» **Work request**: Please output exactly the lines from the one that holds "Task: Open search with the magnifier icon" through the final line of the data, and nothing else; leave out any pictures.

BEGIN Input data

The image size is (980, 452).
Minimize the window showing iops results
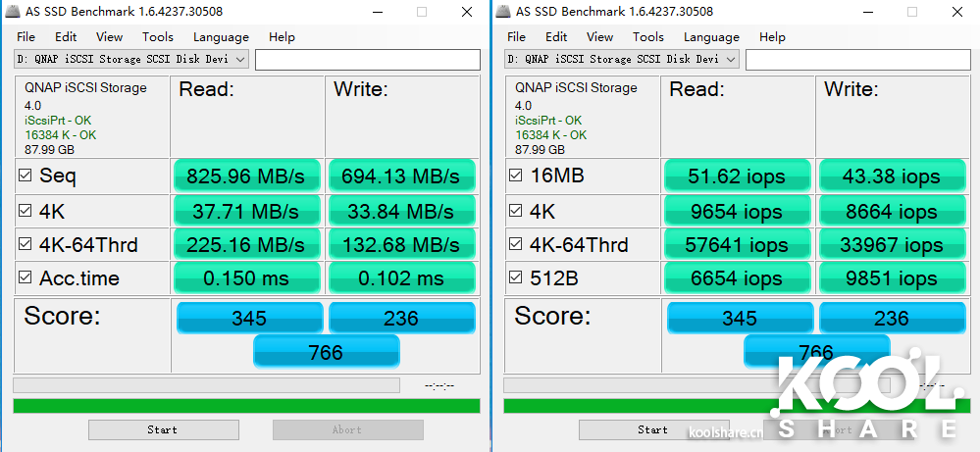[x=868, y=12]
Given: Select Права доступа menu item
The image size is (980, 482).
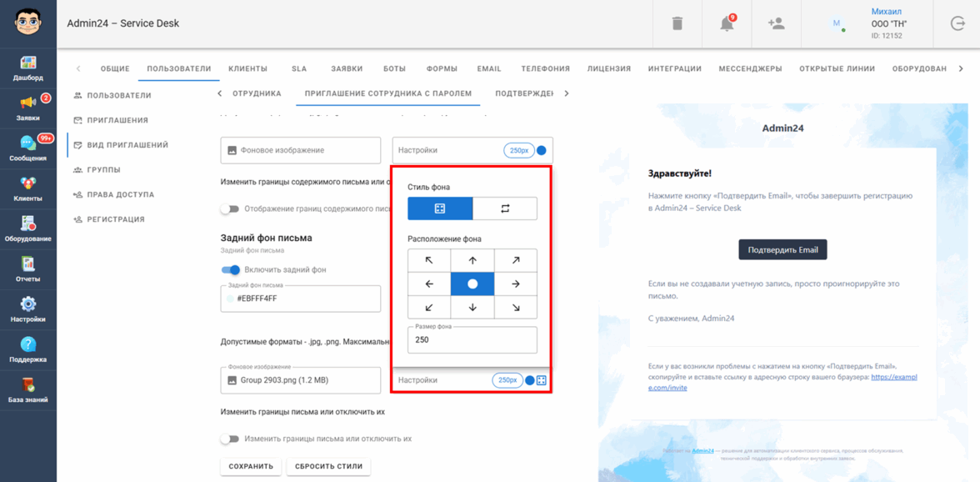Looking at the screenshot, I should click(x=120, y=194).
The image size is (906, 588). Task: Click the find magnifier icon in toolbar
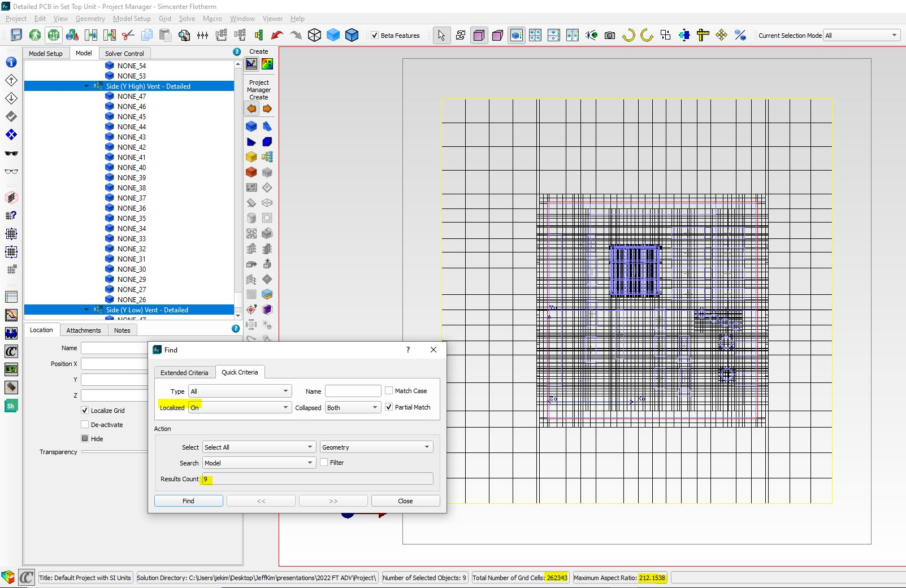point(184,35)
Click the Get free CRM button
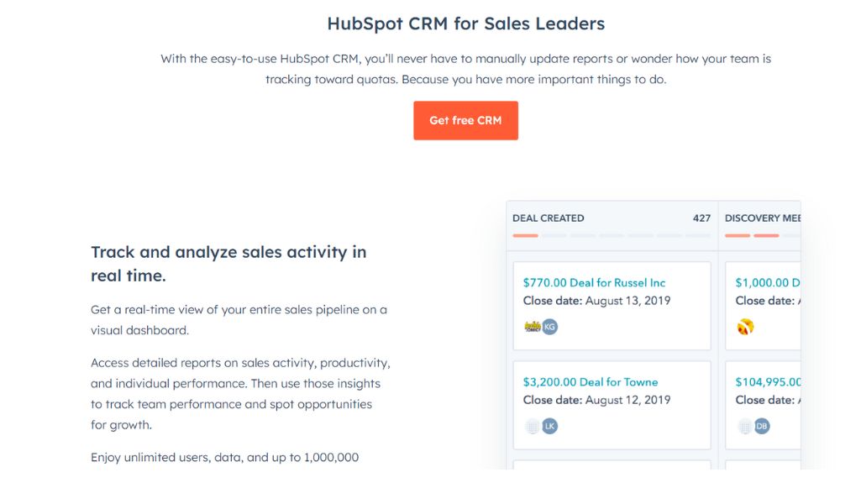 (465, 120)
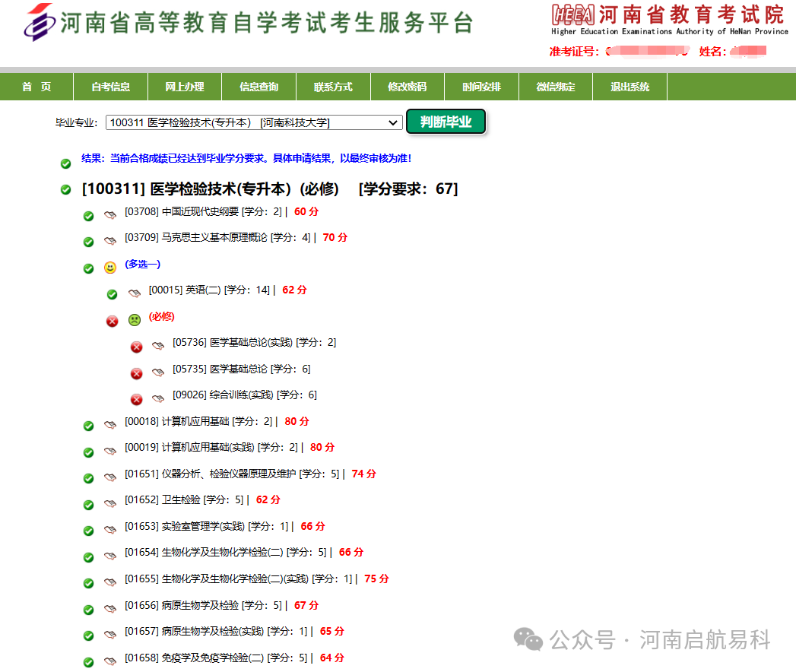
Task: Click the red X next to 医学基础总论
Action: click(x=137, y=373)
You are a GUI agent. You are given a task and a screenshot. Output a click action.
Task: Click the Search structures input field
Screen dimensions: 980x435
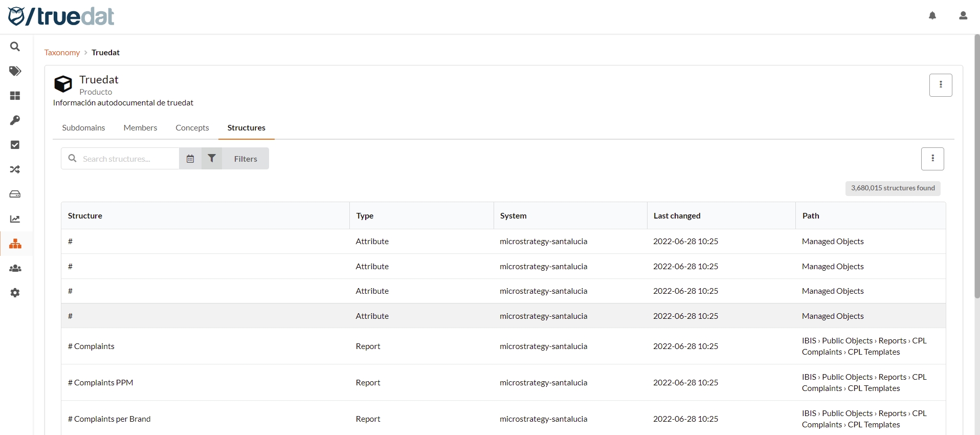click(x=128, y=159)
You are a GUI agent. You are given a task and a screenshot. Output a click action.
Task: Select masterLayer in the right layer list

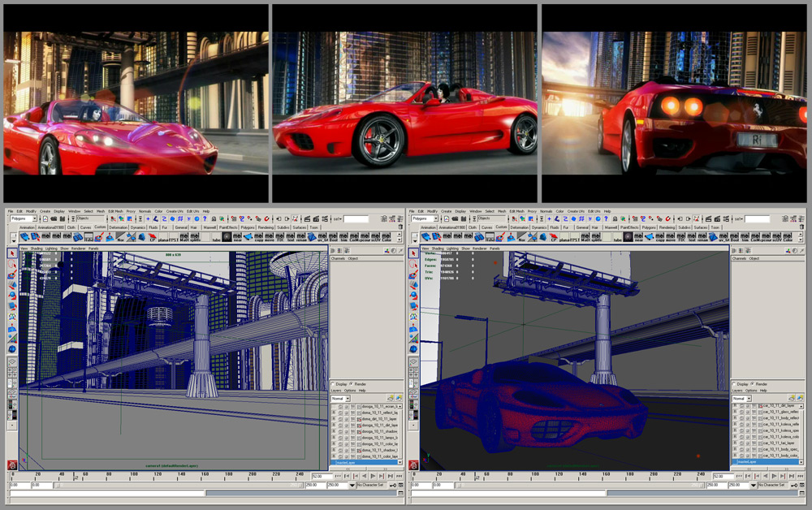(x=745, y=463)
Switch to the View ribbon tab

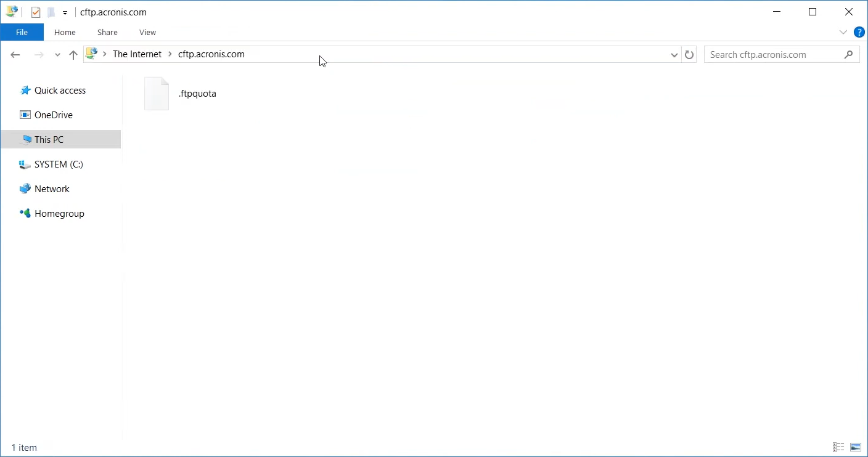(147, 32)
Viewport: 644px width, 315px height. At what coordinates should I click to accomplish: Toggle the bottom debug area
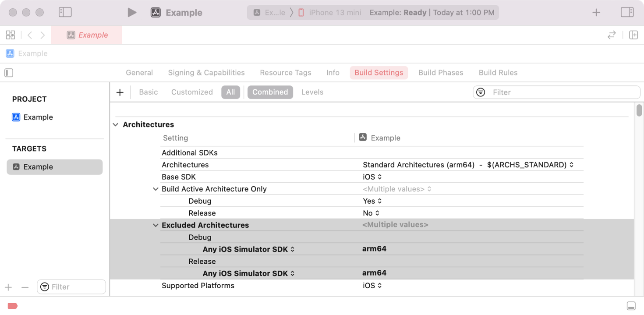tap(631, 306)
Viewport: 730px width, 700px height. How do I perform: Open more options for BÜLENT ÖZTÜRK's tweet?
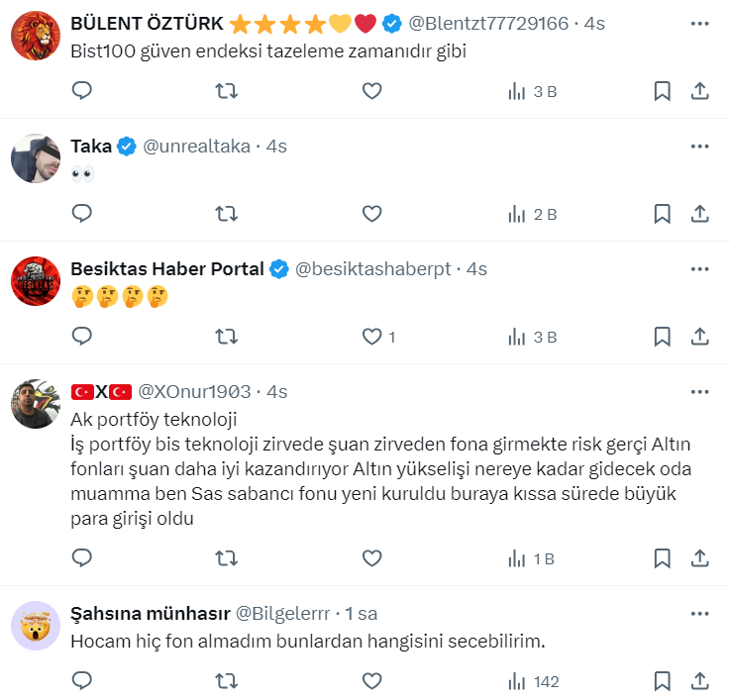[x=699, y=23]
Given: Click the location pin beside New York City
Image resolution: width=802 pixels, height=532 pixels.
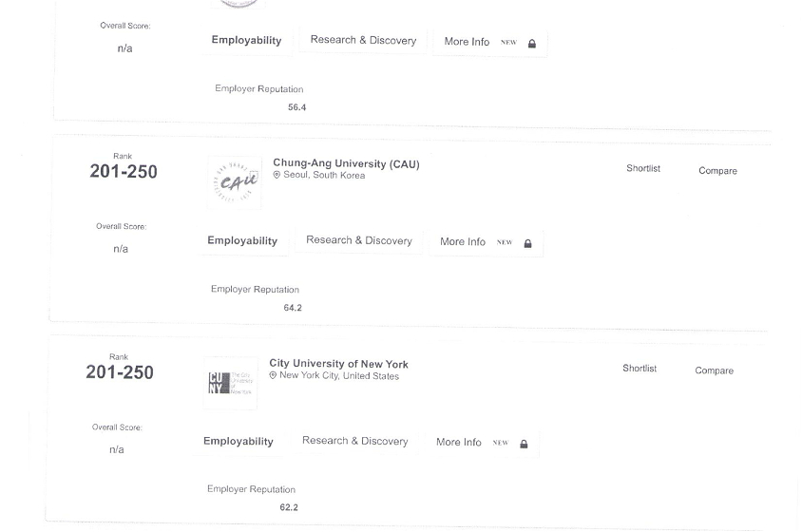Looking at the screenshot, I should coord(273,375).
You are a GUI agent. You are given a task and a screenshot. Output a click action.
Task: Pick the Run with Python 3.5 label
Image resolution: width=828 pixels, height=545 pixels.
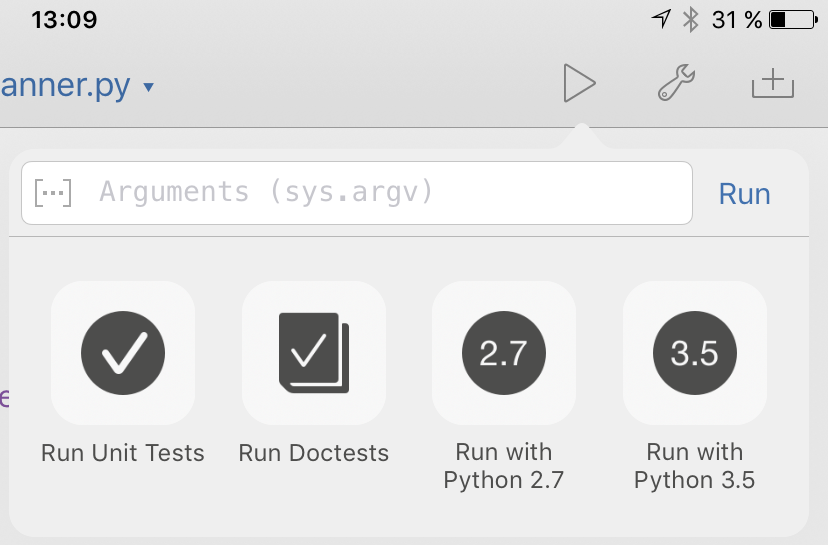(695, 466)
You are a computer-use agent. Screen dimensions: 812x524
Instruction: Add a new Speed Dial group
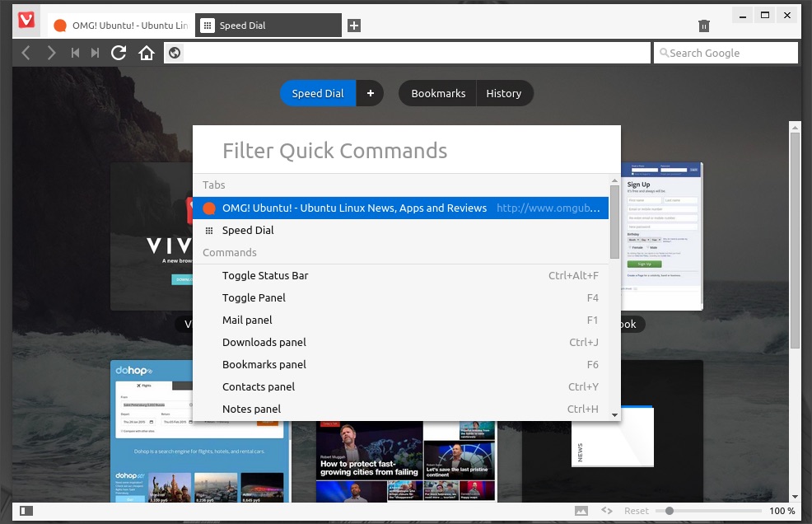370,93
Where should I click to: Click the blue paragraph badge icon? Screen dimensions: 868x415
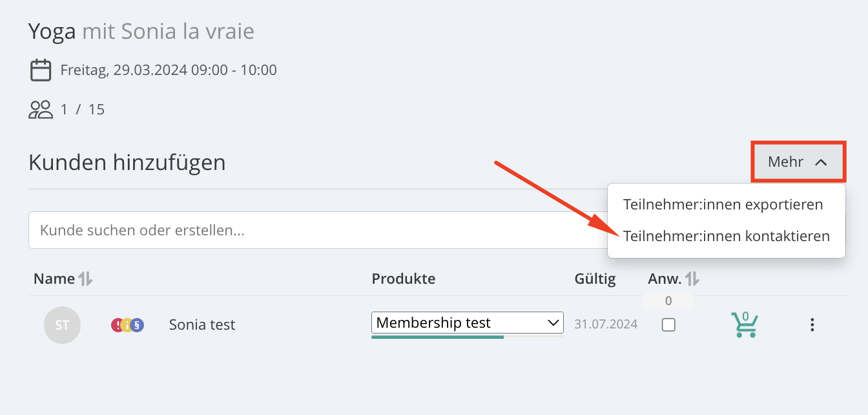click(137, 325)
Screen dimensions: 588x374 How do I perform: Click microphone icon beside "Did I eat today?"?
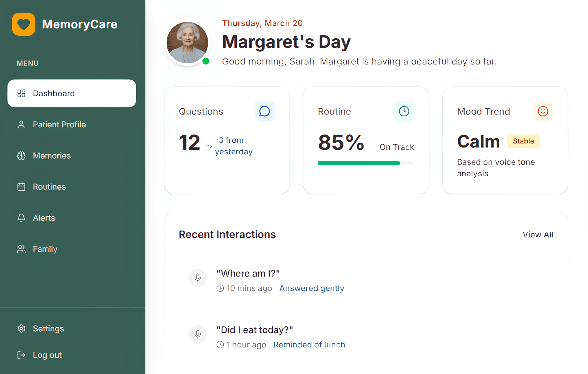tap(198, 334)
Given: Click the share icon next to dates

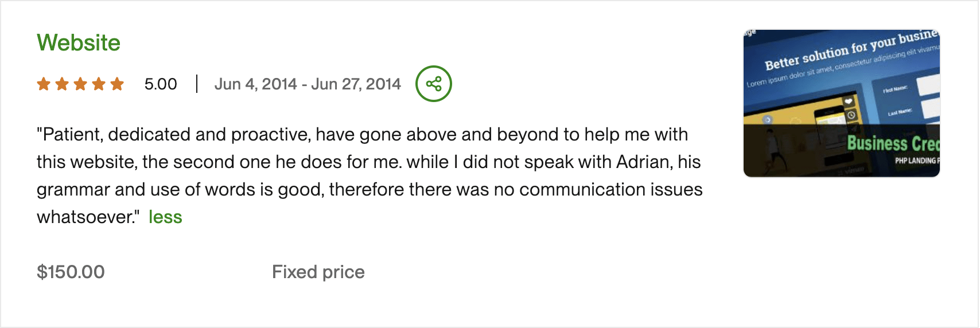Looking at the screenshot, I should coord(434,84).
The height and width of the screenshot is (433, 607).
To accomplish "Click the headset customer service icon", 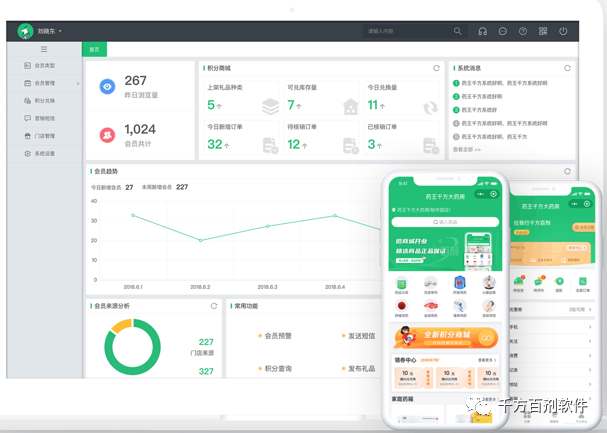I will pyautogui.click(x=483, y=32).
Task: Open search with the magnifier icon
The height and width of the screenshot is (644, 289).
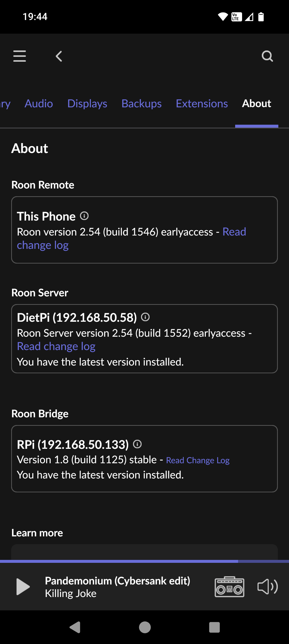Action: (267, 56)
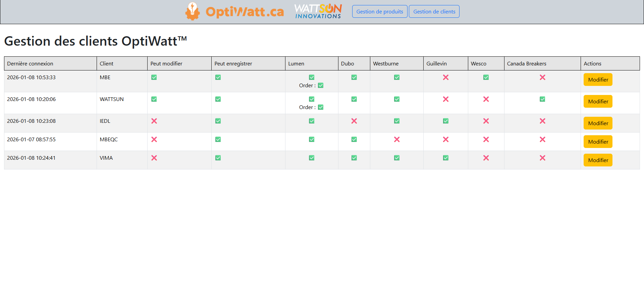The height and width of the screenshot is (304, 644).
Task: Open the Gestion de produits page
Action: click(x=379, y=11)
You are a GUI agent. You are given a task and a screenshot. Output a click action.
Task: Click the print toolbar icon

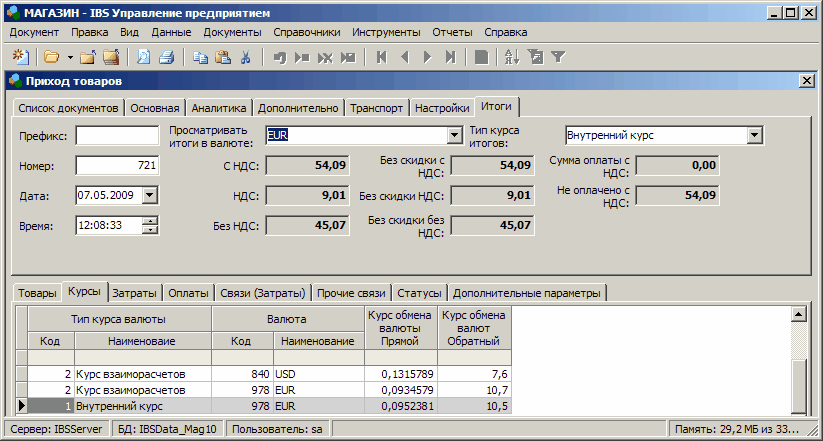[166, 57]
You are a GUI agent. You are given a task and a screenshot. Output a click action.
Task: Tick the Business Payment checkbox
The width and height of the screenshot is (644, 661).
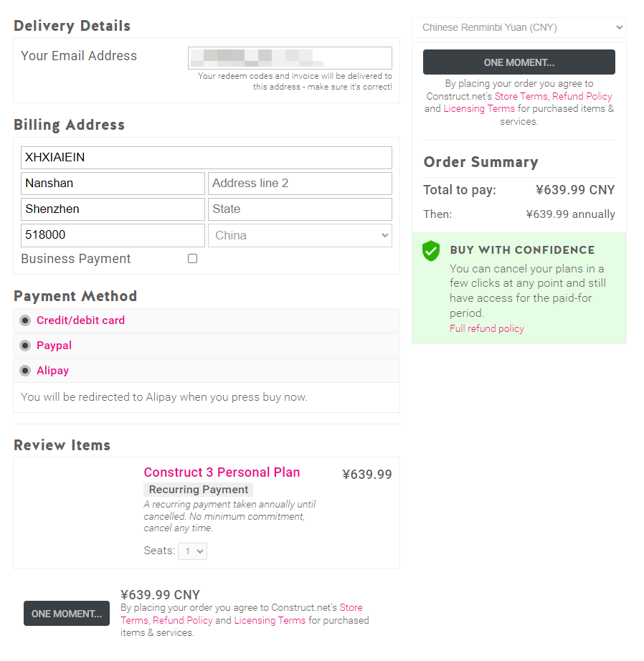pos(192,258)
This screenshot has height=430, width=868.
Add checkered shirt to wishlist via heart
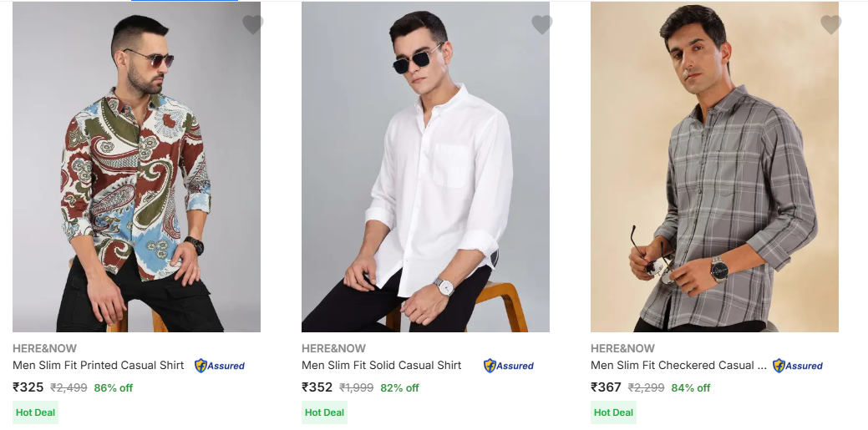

END Input data

» **Solution for this exercise**:
Task: Open search with the magnifier icon
The height and width of the screenshot is (644, 289).
Action: (267, 56)
The height and width of the screenshot is (304, 644).
Task: Open the Gestion de produits page
Action: click(x=379, y=11)
You are a GUI agent. You are given a task and a screenshot. Output a click action.
Task: Click the print toolbar icon

[166, 57]
You are a GUI agent. You are given a task and a screenshot. Output a click action.
Task: Tick the Business Payment checkbox
The width and height of the screenshot is (644, 661).
pos(192,258)
This screenshot has height=430, width=868.
Add checkered shirt to wishlist via heart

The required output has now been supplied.